On top of that, in a rural area close to major cities a constant stream of day-trippers and other passers-by provides plenty of potential suspects, victims and red herrings, and a mixture of well-heeled landed folk, wealthy refugees from the urban sprawl and secretive, cloistered villagers who more than likely have something to hide means that you’ve got plenty of potential on the ground regardless of blow-ins from outside.

Booth hasn't done too badly with his core characters either. Start with edgy city girl with nasty things in her past Diane Fry, who’s landed the Sergeant’s position local boy son of much-loved copper Ben Cooper was aspiring to, and throw in if it moves I can probably eat it bloke Gavin Murfin who mightn't add much to the investigative action but serves as a constant source of irritation for Fry as he does a lot of the foot-slogging associated with an investigation and you’ve got plenty to work with.

By the ninth story in a series you'd expect those elements to be more or less down pat, and might suspect the author's going to have difficulty adding new elements to the mix, but Booth manages it well, intertwining contemporary issues about fox hunting (plenty of room for conflict and potential suspects and motives there) and recent historical factors most of the population have conveniently forgotten about.

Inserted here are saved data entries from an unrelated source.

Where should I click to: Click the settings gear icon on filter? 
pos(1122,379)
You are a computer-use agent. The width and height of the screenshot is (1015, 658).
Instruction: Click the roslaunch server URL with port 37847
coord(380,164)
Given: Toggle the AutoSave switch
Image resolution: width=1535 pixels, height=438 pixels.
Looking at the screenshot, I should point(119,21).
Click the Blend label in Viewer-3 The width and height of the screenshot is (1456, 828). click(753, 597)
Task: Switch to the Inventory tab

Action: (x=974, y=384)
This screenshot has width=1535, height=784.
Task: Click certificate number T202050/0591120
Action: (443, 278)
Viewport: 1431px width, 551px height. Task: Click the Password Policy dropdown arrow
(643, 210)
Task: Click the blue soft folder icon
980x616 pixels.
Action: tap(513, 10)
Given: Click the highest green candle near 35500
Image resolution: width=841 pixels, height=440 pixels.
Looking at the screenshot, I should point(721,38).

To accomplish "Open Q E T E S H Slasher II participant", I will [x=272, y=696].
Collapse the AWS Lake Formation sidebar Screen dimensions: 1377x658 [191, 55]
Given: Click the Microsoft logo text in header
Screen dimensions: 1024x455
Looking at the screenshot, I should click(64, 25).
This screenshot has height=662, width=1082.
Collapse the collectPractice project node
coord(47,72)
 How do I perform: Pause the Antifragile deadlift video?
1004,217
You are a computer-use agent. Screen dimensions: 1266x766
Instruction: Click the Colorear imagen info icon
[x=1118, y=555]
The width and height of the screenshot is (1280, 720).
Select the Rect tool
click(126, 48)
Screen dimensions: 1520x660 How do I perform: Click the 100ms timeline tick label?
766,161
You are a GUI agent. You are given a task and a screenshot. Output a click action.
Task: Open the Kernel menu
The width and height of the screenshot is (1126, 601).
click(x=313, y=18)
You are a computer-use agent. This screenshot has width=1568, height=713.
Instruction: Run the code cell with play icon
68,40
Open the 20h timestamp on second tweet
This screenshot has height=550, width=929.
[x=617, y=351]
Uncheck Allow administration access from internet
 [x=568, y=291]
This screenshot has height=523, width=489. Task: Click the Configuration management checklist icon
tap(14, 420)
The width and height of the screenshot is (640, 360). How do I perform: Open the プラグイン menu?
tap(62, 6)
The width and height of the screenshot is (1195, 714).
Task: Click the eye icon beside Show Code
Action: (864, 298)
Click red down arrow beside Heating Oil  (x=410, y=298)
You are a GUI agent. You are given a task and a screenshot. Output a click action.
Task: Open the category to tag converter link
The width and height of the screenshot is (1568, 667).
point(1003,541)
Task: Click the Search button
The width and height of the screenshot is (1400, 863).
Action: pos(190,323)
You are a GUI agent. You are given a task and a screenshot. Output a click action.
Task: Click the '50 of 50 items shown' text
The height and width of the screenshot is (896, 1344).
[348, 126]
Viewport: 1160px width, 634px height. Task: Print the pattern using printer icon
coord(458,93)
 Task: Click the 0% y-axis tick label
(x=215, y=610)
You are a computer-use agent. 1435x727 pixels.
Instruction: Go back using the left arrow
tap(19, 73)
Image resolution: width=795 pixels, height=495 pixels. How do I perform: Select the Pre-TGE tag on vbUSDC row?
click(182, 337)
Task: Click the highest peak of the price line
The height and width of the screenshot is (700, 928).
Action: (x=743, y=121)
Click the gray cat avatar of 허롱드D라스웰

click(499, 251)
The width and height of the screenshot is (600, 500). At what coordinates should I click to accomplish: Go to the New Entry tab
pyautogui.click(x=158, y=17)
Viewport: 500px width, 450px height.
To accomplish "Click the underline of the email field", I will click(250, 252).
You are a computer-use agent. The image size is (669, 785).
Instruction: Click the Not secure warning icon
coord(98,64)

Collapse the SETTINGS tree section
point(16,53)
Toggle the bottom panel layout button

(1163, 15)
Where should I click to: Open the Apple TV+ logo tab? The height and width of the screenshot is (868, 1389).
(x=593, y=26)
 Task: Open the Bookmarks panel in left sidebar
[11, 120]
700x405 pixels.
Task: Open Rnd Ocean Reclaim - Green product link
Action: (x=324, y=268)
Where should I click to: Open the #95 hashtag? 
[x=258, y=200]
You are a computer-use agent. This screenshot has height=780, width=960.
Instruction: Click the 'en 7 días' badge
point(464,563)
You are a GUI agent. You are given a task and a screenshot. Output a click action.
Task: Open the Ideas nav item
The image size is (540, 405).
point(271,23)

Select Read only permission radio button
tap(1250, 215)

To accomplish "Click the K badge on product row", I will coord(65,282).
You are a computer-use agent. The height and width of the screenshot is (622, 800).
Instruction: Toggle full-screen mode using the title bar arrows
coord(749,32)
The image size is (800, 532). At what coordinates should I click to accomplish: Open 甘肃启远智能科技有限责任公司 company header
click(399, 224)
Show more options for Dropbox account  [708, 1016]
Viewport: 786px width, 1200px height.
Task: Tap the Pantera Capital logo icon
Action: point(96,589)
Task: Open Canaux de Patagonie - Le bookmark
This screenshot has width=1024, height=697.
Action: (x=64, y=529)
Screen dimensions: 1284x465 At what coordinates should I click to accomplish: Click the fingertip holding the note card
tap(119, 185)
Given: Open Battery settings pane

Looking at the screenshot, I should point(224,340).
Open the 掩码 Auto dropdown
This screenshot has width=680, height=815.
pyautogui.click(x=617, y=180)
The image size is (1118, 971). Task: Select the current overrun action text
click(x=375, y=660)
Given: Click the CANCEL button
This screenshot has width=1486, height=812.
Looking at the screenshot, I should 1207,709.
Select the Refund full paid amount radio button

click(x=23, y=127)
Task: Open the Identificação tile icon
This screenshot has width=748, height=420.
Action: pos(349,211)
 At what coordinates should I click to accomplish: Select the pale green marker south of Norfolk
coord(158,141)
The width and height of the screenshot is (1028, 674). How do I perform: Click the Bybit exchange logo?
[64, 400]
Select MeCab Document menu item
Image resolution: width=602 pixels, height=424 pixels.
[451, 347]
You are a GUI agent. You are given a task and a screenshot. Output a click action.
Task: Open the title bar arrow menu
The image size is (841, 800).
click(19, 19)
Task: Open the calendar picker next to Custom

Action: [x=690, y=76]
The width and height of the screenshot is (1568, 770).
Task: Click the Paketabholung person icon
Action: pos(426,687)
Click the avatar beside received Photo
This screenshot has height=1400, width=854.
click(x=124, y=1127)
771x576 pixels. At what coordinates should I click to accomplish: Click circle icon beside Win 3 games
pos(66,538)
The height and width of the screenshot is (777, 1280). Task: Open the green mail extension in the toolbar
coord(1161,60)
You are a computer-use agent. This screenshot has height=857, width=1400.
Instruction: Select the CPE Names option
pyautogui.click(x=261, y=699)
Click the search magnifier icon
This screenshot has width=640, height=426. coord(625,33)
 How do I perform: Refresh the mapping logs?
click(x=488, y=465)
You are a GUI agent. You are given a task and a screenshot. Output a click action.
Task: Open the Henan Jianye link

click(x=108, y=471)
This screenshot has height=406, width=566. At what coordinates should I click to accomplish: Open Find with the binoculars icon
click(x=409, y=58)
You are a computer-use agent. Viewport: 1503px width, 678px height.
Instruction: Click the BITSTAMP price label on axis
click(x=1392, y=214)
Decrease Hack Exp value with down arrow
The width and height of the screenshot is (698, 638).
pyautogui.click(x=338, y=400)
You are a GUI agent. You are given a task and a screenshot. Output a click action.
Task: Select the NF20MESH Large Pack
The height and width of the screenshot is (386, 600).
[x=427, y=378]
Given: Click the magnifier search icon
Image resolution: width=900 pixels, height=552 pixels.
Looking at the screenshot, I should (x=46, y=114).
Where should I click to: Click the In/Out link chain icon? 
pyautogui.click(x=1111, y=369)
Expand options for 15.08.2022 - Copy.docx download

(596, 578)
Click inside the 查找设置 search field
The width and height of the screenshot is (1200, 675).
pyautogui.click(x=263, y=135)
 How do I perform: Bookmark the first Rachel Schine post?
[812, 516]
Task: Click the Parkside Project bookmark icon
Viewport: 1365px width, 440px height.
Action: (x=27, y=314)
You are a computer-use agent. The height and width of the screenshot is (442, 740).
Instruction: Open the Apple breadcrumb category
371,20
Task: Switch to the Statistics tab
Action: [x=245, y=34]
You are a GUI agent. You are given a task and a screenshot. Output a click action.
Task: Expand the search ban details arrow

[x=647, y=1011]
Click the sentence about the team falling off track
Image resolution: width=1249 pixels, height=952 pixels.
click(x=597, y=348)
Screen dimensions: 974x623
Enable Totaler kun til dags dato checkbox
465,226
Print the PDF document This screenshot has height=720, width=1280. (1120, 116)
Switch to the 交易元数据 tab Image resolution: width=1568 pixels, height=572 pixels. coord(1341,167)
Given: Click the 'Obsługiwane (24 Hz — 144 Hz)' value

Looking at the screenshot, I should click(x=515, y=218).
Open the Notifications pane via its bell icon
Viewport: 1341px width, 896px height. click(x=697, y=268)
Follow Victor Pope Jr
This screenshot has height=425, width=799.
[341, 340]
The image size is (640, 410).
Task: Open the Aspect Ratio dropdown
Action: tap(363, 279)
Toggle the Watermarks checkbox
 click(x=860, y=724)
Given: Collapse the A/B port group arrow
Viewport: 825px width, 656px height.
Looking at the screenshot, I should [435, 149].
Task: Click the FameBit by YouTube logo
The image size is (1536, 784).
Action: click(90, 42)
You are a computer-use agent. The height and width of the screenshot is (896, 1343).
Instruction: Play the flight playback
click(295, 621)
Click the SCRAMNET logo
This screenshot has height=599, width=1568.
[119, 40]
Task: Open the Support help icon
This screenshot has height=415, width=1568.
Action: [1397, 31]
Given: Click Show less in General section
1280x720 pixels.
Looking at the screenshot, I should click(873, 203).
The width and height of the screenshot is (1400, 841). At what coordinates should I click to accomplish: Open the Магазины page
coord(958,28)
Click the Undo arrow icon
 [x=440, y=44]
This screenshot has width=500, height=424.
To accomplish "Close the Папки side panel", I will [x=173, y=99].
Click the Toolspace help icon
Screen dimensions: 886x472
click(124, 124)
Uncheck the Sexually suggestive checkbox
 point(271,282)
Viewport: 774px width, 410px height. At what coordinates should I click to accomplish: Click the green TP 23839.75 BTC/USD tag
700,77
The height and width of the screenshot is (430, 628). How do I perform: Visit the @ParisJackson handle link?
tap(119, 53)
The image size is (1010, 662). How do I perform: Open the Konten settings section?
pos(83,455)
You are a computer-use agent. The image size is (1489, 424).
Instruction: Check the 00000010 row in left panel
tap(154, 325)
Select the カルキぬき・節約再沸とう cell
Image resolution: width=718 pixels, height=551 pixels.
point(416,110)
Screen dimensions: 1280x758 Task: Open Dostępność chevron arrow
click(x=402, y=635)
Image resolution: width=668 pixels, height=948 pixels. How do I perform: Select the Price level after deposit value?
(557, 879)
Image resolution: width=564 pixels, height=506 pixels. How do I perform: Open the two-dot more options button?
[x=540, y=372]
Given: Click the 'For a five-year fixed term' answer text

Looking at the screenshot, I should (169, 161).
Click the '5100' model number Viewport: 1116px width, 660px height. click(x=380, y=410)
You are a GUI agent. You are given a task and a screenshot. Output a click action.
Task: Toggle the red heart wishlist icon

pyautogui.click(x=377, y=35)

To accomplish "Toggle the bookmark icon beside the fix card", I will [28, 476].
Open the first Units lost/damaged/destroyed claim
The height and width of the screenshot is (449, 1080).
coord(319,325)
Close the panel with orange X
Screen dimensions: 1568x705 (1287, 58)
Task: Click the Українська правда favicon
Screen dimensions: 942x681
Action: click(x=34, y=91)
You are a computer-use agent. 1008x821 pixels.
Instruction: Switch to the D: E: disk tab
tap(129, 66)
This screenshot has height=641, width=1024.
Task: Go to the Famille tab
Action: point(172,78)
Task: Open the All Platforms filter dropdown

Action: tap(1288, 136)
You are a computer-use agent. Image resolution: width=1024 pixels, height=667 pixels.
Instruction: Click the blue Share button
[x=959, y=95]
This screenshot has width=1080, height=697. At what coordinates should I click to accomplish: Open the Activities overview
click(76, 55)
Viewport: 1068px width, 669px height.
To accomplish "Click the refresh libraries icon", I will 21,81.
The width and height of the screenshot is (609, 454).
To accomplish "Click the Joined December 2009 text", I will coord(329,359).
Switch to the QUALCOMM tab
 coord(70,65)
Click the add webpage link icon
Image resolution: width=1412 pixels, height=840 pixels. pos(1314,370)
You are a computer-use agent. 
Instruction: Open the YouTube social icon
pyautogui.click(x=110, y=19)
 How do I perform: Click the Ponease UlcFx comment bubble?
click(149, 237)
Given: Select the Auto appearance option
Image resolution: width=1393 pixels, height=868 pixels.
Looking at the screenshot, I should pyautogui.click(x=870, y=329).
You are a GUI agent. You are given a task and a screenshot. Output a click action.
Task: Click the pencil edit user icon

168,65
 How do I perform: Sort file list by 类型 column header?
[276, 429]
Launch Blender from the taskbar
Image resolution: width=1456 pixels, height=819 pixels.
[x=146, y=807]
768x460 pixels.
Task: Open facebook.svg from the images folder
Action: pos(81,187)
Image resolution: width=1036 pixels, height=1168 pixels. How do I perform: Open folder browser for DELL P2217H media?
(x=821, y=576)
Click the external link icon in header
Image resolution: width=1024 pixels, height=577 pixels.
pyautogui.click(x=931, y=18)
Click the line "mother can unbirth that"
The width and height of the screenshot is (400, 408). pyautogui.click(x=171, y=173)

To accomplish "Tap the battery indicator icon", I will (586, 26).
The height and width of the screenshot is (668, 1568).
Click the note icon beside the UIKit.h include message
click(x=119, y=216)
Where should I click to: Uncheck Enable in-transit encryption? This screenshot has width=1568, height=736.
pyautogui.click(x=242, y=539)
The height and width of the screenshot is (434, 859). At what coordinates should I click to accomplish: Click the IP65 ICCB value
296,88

The discovery of the body of a man whose head has been crushed in one spot along with an anonymous call reporting the same body half a mile away is enough to get things off to a racing start, particularly when you've got a nearby gathering of the local hunt and horseshoe tracks all around the corpse.

As is the way of these things there are a couple of issues that muddy the waters. For a start there's an enigmatic diary that must have something to do with things, but it's not clear what that something is (at least, not at first) and a youthful loner who makes off with the dead man's wallet and mobile phone, but has nothing to do with the presumed murder.

The most obvious motive lies in the confrontational and occasionally violent world of hunting and hunt protesting saboteurs, and investigations reveal that the dead man is involved in shady dealings that probably involve horse theft and the meat trade. It would help greatly of Fry and Cooper were able to track down the dead man's accountant, but he seems to have gone to ground, and in the end, that's the way it turns out to be.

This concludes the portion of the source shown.